In 1999, GHI and NSET established an annual Nepal Earthquake Safety Day. Its main purpose is to raise awareness and share information and experiences on risk reduction for earthquakes and other natural disasters. It serves as the culmination of earthquake risk management works implemented in the country in the preceding 12 months. Every year on the second day of the Nepali month Magh (the 15th or 16 January), a series of weeklong activities provides the opportunity for the reflection on yearlong efforts; renewal of national commitments toward earthquake safety promotion; and increased public awareness through training sessions, guidance materials, and public service announcements.
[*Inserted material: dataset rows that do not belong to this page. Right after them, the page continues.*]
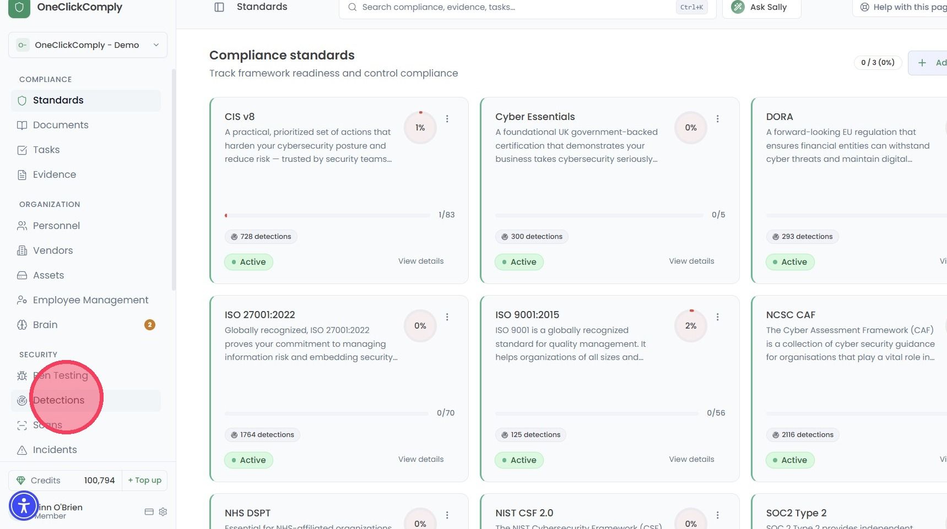Click CIS v8 1/83 progress bar
947x529 pixels.
pyautogui.click(x=327, y=215)
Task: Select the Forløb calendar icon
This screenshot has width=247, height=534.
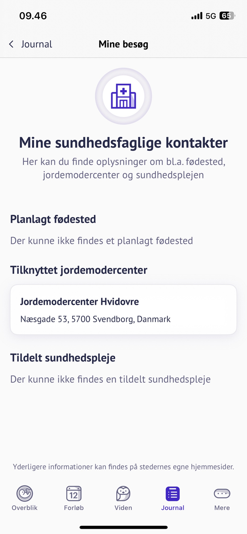Action: tap(73, 493)
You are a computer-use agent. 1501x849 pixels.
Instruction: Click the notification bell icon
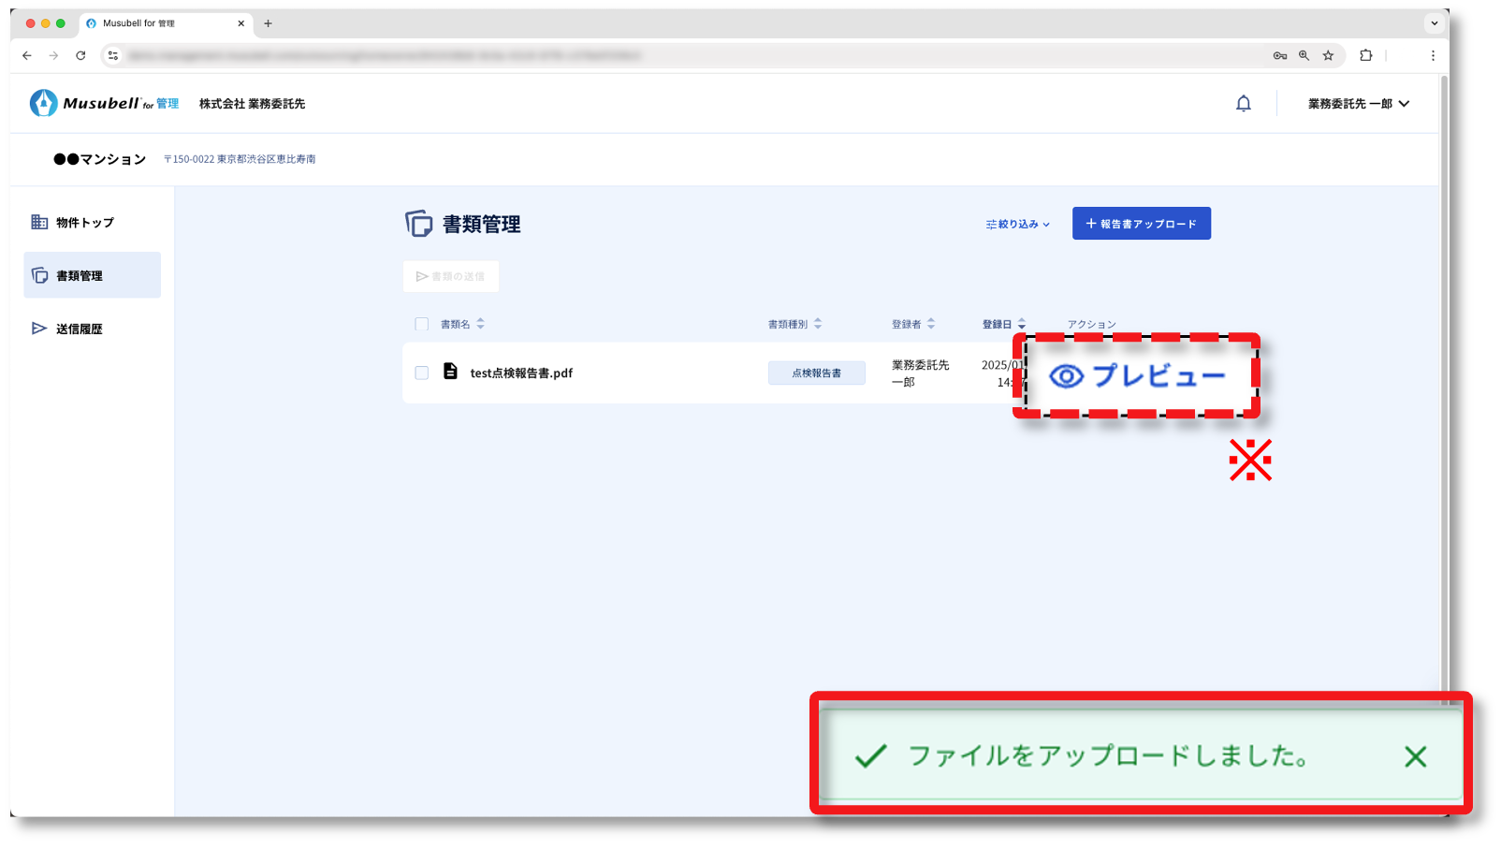click(1243, 104)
Much of GHI's work targets schools and hospitals. In 2014, GHI-sponsored school preparedness programs trained over 750,000 students in India about what to do during an earthquake. GHI worked with numerous hospitals in India, Nepal, and Bhutan to prepare facilities so that they could provide uninterrupted care after disasters.
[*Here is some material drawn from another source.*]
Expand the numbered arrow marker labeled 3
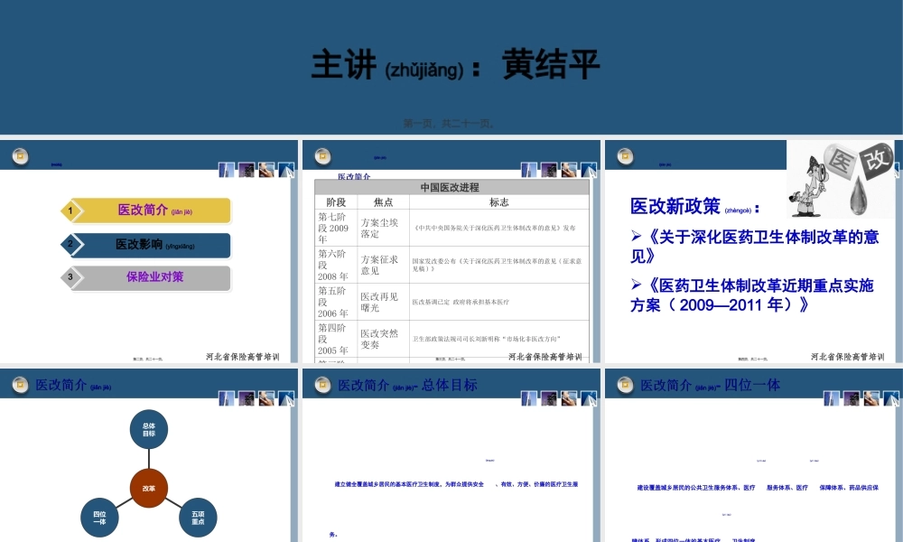The width and height of the screenshot is (903, 542). 72,278
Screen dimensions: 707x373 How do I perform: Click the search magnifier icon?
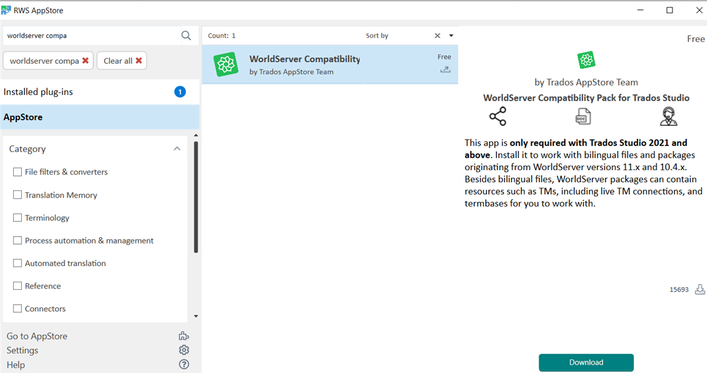(186, 36)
GeoHazards International also focuses on addressing structural concerns of specific building types prevalent in vulnerable countries around the world. It carried out a project, with funding from the Earthquake Engineering Research Institute (EERI) and Thornton Tomasetti Foundation, focusing on a type of building characterized by concrete frames with unreinforced masonry infill walls that is common in earthquake-threatened urban areas of Asia, Latin America, and the Mediterranean due to the low construction costs. In this project, GeoHazards International developed guidance manuals and formed the Framed Infill Network, an international group of earthquake engineering researchers and professionals, to improve how concrete frames and masonry infill walls are designed and built so they are safer in earthquakes. In 2015, GeoHazards International published a guidance document from a USAID-sponsored project created to help organizations and communities to develop the best advice on protective actions to take during earthquake shaking to help the greatest number of people. Prior to this project, no clear guidance had existed on how to consider the numerous factors involved in creating an appropriate message for areas with many vulnerable buildings, or on how to interpret the limited data and numerous—often conflicting—anecdotes endorsing one protective action over another.
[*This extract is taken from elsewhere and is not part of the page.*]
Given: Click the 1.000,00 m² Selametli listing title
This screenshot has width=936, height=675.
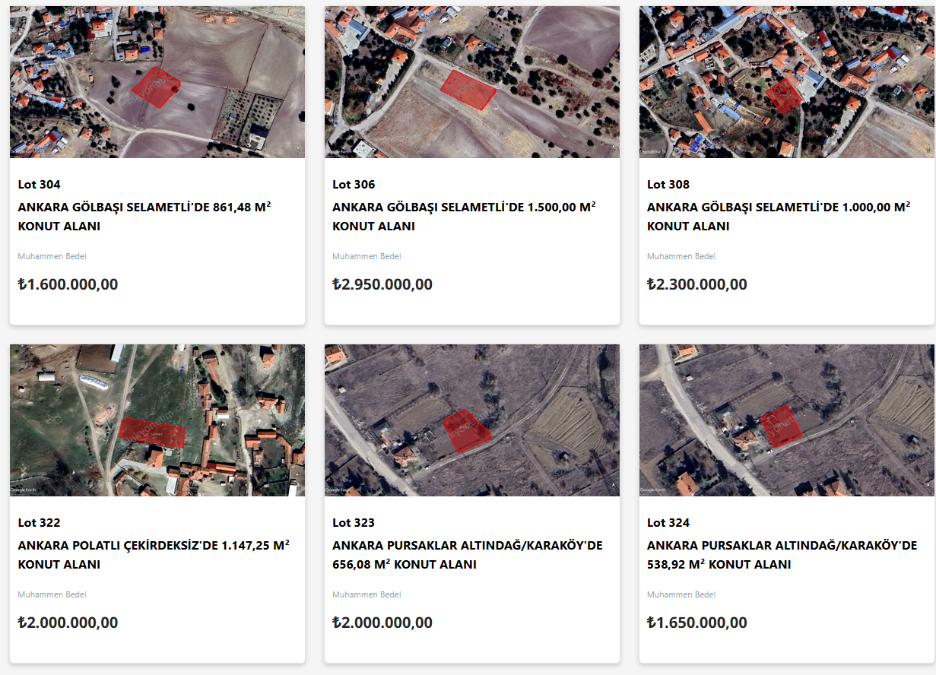Looking at the screenshot, I should (x=779, y=216).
Funding for GeoHazards International's work has come from a variety of sources. USAID, Swiss Re, and Munich Re have funded many of their projects in the past.

==Work in Nepal==
GeoHazards International's work in Nepal gained heightened media attention in the aftermath of the country's April 25, 2015 earthquake, its May aftershock, and other later aftershocks. Around two weeks before those earthquakes, GeoHazards International published a warning that "the 1.5 million people living in the Kathmandu Valley were clearly facing a serious and growing earthquake risk," because an absence of any building code had meant most construction had taken place without consideration of natural disaster risk, technical information about earthquake risk in the Kathmandu Valley was incomplete and dispersed among several governmental agencies, and rapid population growth with one of the highest urban densities in the world made it challenging for Nepal's preliminary progress on reducing its earthquake vulnerability to occur quickly enough.

In the aftermath of the Nepal earthquakes, a rush of non-profits, NGOs, family foundations, relief organizations, and individual donors looked to raise money to rebuild the damaged Nepalese infrastructure. In a publication on their website a week after the first earthquake and its aftershocks, Tucker warned that well-meaning people might inadvertently recreate the conditions that made the recent earthquake so devastating, due to their lack of experience or expertise in building earthquake-resistant buildings. GeoHazards International urged aid organizations to positively influence Nepal's reconstruction by ensuring that newly built structures would be resilient to inevitable future earthquakes. He encouraged other South Asian countries to recognize that future earthquakes similar to Nepal's are likely to occur within their borders and to take immediate steps to reduce the risk to people and their livelihoods.